Showbiz stars, athletes, actors and such will face no administrative or other obstacles if they decide to buy real estate on the peninsular, move for permanent residence or come for a vacation, the official pledged. “We will happily provide assistance to scope out convenient places on the coast, either in the mountains, unique woods or plains – in any case in the midst of great nature and a marvellous climate.”

Aksyonov also reminded that Limp Bizkit frontman Fred Durst is another suitor for Russian citizenship. But he drew the line at a proposal from a member of the Russian parliament to put Depardieu in charge of Crimea’s wine production, saying: “I respect Gerard Depardieu as a professional actor, but unfortunately I don’t know anything about his winemaking experience.”

Red card, not Green

It’s just as well Crimea is open to Depardieu and Seagal, because the rest of Ukraine is now off bounds to both. In July, the unlikely pairing was added to the list of people who Kyiv regards as a “threat to national security”.

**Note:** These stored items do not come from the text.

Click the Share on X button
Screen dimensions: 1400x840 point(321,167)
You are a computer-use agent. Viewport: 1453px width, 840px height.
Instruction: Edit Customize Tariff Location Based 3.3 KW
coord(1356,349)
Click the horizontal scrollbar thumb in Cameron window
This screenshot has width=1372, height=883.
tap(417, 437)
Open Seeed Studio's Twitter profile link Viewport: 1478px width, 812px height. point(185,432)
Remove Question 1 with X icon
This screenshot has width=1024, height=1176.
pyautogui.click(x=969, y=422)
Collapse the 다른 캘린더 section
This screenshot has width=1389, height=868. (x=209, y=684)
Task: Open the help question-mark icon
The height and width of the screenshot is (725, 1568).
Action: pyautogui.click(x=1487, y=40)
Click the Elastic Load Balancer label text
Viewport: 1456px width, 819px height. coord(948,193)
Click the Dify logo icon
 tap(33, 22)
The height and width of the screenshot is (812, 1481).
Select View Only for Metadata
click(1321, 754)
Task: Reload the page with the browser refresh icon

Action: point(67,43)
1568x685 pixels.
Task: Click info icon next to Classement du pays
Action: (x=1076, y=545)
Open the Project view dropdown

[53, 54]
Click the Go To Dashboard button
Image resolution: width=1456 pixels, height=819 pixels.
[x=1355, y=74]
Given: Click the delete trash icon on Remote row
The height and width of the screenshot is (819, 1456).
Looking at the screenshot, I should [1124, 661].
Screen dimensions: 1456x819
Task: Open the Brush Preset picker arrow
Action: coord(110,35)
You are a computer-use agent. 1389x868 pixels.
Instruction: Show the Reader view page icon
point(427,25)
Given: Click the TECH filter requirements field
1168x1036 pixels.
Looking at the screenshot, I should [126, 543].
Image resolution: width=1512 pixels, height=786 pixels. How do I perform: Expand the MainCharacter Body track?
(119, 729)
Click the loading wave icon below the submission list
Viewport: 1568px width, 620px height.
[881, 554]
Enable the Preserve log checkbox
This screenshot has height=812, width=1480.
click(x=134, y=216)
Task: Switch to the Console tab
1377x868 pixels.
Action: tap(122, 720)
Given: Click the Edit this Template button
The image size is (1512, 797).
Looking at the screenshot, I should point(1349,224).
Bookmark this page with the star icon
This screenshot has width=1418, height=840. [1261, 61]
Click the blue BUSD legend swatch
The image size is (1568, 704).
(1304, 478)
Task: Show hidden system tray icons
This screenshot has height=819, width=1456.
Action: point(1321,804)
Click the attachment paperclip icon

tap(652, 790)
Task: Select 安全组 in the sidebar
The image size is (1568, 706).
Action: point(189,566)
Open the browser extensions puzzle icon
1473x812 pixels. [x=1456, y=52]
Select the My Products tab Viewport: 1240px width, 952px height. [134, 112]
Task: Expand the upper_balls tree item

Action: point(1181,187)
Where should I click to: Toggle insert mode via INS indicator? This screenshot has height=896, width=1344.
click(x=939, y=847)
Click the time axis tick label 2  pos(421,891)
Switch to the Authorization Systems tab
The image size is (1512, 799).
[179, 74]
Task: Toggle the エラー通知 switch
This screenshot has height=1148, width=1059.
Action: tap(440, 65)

But if the warm welcome in Russia ever cools, other ex-Soviet republics are bound to reach out. In fact, “proud to be Russian” Depardieu has stated his intention to now live next door in Belarus after visiting President Alexander Lukashenko at his country home, declaring: “I currently live in Italy, but soon I’ll settle in Belarus, among peasants.”

Compared to the opulent reception he gets in Russia, far less frills would seem to go with that arrangement, if it materialises: According to Lukashenko’s press service, during the actor’s visit the president “showed him some models of Belarusian agricultural machines and even taught Depardieu some [grass] mowing skills”.